Although warrantless searches of a residence are presumptively unreasonable, federal and state constitutional standards both recognize warrantless entries are justified under certain types of exigent or emergency circumstances. (Mincey v. Arizona (1978) 437 U.S. 385, 393-394 [98 S.Ct. 2408, 57 L.Ed.2d 290].) Most importantly for our purposes, the United States Supreme Court has held “police may enter a home without a warrant when they have an objectively reasonable basis for believing that an occupant is seriously injured or imminently threatened with such injury.” (Brigham City v. Stuart (2006) ___ U.S. ___ [126 S.Ct. 1943, 1946, 164 L.Ed.2d 650].) Exigent circumstances justifying warrantless entry have been found to exist in domestic disturbance cases unless entry is unnecessary based on information made available at the scene. (People v. Higgins (1994) 26 Cal.App.4th 247, 252 (Higgins). As Lott contends, a warrantless entry cannot be justified by a general rule or blanket assumption that domestic disturbances are always dangerous. Dependent on factors found at the scene, exigent circumstances can exist in domestic disturbance cases because they “‘commonly involve dangerous situations in which the possibility for physical harm or damage escalates rapidly.’ [Citation.]” (Ibid.)

According to Lott there was insufficient evidence to support the trial court’s finding that the immediate warrantless entry into the apartment was reasonable under the circumstances. Specifically, Lott argues the trial court’s reliance on Higgins, supra, 26 Cal.App.4th 247 and People v.

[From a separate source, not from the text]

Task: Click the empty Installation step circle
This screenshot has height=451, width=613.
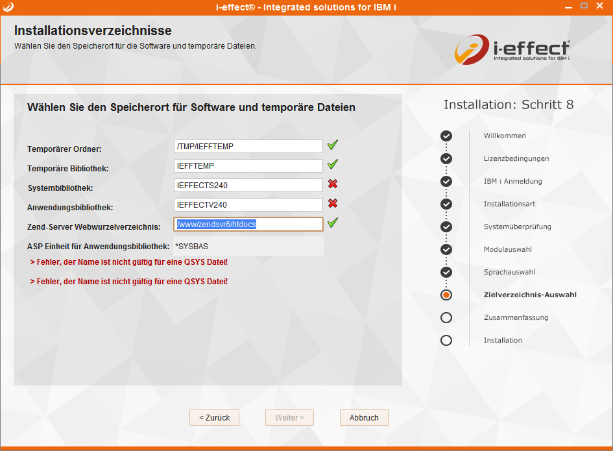Action: 446,340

Neighbors (1994) 223 Cal.App.3d 1115 (Neighbors) to deny the motion to suppress was misplaced because unlike the officers in those cases, in this case the sheriff’s department had received no reports of domestic violence occurring at the apartment, and the arriving deputies did not perceive any signs of physical violence or imminent harm. Instead, Deputies Gutierrez and Dean only heard “some loud voices” as they stood outside the apartment, which did not constitute exigent circumstances requiring their warrantless entry.

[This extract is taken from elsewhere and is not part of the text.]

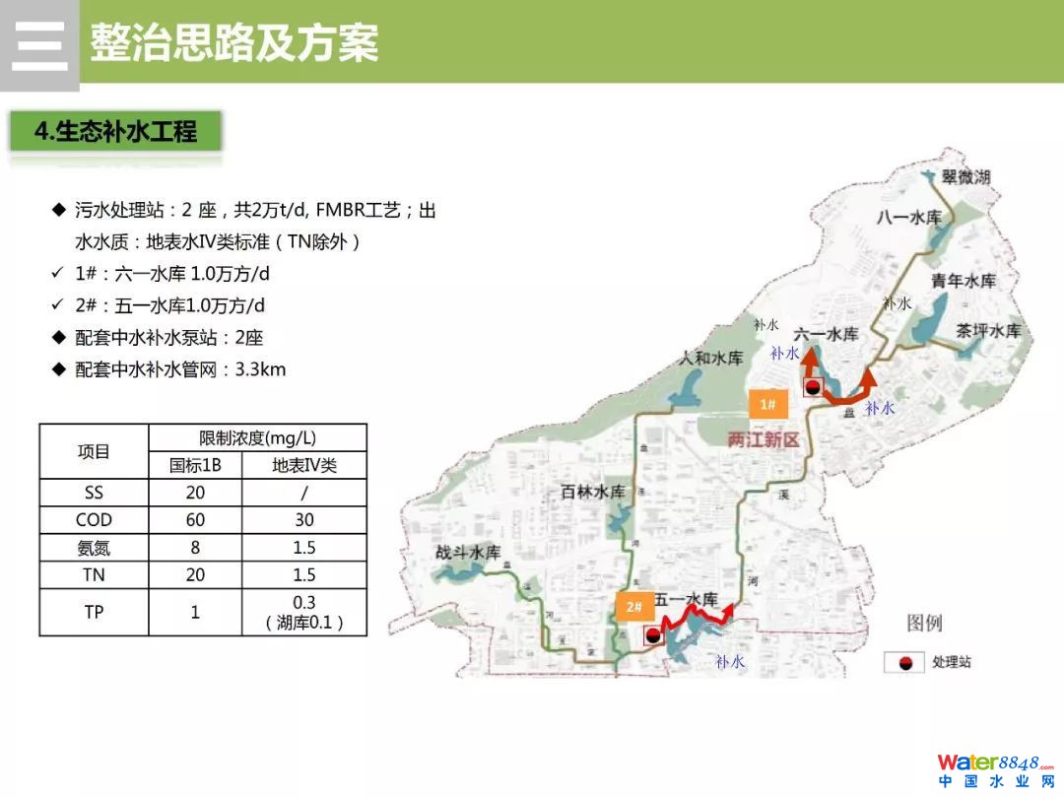This screenshot has width=1064, height=798.
Task: Click the 4.生态补水工程 section heading
Action: point(115,131)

We agree with the trial court that while the circumstances here may not be as compelling as those of Higgins and Neighbors, they were sufficient for the deputies reasonably to conclude that their immediate entry was necessary to stop an on-going domestic assault. In Higgins, officers responded to a report of a domestic disturbance involving “‘a man shoving a woman around.’” (Higgins, supra, 26 Cal.App.4th at p. 249.) Upon arrival, they saw a man inside the residence, heard a shout and knocked on the door. They were met by a frightened, nervous woman with marks on her face indicative of having been recently struck or slapped. (Ibid.) She claimed she was all right, had fallen down the stairs, and her boyfriend had left. (Id. at p. 250.) Believing she was a victim of domestic violence, the officers entered, discovered marijuana in plain view, and arrested the boyfriend. (Id. at pp. 249, 251-252.) The trial court determined the officers’ belief the woman had been injured and was under the threat of continued violence was reasonable and their warrantless entry was justified. (Id. at p. 255.)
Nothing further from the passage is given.